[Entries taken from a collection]
+++
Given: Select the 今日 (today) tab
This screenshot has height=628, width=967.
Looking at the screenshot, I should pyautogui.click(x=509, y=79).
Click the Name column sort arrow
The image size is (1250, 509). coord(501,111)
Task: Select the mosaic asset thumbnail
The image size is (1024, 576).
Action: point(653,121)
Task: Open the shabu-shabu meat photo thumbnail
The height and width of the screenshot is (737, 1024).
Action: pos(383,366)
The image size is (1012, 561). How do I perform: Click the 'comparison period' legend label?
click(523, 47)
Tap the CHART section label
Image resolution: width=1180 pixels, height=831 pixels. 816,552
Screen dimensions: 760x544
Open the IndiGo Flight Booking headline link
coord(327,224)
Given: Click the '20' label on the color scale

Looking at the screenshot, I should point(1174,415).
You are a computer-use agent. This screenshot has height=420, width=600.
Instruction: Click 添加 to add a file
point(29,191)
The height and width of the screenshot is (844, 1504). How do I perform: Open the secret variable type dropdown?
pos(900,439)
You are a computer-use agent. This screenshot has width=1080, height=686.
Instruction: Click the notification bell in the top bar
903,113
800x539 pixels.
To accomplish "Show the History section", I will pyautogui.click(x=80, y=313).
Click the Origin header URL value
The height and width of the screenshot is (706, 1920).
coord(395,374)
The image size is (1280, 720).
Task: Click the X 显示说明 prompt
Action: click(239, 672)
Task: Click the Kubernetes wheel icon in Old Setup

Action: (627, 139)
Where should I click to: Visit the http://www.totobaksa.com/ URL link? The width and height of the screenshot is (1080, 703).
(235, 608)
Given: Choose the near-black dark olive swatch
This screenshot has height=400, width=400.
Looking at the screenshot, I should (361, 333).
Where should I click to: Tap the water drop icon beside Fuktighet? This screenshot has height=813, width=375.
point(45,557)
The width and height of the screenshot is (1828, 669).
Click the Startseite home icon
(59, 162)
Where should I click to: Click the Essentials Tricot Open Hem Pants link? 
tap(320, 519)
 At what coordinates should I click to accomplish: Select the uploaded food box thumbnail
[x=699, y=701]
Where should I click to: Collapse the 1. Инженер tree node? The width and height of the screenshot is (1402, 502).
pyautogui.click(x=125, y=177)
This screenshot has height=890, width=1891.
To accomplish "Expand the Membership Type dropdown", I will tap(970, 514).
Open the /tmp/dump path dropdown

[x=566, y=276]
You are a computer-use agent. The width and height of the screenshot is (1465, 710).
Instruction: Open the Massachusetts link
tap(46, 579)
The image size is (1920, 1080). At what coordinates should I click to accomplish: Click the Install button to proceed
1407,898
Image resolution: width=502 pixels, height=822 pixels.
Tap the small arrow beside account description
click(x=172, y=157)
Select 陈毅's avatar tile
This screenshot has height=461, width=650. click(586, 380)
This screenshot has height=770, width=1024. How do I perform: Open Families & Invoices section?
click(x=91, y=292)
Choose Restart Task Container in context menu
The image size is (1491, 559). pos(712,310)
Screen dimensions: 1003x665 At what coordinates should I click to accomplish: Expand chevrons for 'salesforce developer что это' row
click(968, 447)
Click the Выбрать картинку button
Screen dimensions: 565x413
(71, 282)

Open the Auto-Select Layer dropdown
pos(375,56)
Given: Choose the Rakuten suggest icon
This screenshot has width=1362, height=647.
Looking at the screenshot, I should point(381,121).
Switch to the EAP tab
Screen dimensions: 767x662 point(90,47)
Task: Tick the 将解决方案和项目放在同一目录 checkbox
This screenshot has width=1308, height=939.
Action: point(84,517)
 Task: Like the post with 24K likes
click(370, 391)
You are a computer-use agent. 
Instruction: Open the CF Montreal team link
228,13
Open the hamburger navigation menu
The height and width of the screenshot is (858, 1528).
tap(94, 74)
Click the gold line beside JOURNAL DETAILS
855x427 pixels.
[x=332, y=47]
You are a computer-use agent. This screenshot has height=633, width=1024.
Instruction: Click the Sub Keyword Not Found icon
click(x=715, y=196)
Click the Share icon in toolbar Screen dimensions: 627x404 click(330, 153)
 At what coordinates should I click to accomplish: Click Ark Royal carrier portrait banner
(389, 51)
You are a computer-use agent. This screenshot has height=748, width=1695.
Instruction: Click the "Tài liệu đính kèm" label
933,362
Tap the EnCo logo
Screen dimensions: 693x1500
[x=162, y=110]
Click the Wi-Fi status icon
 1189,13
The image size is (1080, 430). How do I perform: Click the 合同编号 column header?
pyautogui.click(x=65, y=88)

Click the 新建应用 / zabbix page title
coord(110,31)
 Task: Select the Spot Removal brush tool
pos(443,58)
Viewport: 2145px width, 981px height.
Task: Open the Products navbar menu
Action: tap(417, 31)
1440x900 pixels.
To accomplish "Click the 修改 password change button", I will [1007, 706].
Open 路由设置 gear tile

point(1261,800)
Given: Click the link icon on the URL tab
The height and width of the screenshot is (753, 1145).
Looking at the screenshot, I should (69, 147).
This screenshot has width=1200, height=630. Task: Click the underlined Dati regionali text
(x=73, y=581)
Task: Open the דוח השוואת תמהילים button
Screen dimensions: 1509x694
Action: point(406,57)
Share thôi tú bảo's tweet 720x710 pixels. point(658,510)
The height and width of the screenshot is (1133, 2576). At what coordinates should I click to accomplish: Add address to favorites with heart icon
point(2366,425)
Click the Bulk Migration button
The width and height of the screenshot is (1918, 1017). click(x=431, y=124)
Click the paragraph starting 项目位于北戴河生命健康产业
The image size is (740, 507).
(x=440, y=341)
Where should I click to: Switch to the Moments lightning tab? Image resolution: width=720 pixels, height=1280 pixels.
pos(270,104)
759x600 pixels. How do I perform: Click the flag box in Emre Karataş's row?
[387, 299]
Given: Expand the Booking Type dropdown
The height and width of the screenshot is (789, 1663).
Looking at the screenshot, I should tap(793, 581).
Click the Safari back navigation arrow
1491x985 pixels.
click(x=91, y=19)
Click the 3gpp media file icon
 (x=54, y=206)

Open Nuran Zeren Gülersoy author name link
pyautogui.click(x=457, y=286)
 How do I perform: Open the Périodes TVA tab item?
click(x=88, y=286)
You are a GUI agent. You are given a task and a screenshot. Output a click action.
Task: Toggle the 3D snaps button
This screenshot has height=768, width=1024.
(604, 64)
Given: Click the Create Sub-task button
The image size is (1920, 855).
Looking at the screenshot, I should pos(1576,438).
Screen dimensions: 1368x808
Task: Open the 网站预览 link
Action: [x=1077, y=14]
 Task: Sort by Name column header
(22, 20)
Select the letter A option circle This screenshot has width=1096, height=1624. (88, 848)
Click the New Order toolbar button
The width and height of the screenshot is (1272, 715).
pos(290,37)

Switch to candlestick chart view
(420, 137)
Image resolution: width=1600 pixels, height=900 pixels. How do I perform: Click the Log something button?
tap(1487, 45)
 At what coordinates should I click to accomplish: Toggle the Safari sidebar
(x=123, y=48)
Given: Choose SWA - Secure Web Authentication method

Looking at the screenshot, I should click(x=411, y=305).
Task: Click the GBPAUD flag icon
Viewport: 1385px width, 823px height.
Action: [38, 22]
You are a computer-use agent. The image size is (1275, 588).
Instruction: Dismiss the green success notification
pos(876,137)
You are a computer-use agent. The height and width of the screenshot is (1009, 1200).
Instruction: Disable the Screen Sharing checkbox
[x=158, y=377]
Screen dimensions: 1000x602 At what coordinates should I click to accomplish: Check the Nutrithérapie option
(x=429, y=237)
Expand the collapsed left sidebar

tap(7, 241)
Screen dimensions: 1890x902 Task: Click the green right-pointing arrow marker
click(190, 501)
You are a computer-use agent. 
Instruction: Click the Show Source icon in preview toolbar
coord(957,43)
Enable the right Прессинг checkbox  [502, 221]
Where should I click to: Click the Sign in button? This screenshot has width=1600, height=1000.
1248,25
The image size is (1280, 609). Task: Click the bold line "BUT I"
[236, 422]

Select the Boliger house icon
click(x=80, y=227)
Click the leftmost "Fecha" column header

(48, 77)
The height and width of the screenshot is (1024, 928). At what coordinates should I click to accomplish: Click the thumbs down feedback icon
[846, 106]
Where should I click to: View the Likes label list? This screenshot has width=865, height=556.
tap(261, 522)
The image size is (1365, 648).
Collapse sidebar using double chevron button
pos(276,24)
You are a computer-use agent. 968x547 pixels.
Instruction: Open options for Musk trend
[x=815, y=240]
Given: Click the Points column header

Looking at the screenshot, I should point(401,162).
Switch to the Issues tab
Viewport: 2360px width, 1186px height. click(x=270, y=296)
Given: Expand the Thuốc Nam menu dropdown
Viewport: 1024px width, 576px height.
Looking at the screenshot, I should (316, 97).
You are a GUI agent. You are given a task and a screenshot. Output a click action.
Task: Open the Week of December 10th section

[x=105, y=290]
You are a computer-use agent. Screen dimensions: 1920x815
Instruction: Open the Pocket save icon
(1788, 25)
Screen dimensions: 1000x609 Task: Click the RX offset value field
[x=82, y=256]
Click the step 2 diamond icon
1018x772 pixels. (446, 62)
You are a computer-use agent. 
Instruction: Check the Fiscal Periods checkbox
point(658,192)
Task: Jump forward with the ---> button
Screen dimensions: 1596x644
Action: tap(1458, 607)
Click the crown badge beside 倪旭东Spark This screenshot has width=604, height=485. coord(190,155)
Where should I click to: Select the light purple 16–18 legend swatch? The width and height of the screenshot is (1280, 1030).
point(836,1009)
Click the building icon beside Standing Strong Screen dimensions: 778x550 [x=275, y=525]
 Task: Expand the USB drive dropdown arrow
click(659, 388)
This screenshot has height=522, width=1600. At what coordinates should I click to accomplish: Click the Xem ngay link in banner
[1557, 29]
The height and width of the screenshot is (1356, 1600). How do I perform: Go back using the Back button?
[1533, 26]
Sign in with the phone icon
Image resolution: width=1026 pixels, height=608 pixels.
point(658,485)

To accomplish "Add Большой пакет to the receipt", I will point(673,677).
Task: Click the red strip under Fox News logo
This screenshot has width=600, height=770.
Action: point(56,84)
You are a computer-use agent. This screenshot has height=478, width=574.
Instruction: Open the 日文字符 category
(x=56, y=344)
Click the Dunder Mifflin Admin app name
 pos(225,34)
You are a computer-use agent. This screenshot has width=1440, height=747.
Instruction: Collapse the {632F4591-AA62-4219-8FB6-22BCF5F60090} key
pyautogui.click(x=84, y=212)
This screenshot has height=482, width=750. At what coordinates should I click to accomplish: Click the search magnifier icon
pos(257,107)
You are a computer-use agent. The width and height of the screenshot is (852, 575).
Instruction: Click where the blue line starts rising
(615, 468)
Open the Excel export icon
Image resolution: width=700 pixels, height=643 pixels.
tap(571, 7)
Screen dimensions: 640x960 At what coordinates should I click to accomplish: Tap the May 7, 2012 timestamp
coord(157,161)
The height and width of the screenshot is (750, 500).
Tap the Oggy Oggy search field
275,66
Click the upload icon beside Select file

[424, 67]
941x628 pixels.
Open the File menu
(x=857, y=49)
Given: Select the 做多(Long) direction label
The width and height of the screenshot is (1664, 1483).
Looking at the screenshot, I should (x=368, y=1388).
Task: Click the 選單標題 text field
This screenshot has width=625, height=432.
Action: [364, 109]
+++
Looking at the data above, return every line from the one with "Click the Выбрать картинку button" down to the one with "Open the hamburger navigation menu", exactly and inclusively.

Click the Выбрать картинку button
Screen dimensions: 565x413
(71, 282)

Open the Auto-Select Layer dropdown
pos(375,56)
Given: Choose the Rakuten suggest icon
This screenshot has width=1362, height=647.
Looking at the screenshot, I should point(381,121).
Switch to the EAP tab
Screen dimensions: 767x662 point(90,47)
Task: Tick the 将解决方案和项目放在同一目录 checkbox
This screenshot has width=1308, height=939.
Action: point(84,517)
 Task: Like the post with 24K likes
click(370, 391)
You are a computer-use agent. 
Instruction: Open the CF Montreal team link
228,13
Open the hamburger navigation menu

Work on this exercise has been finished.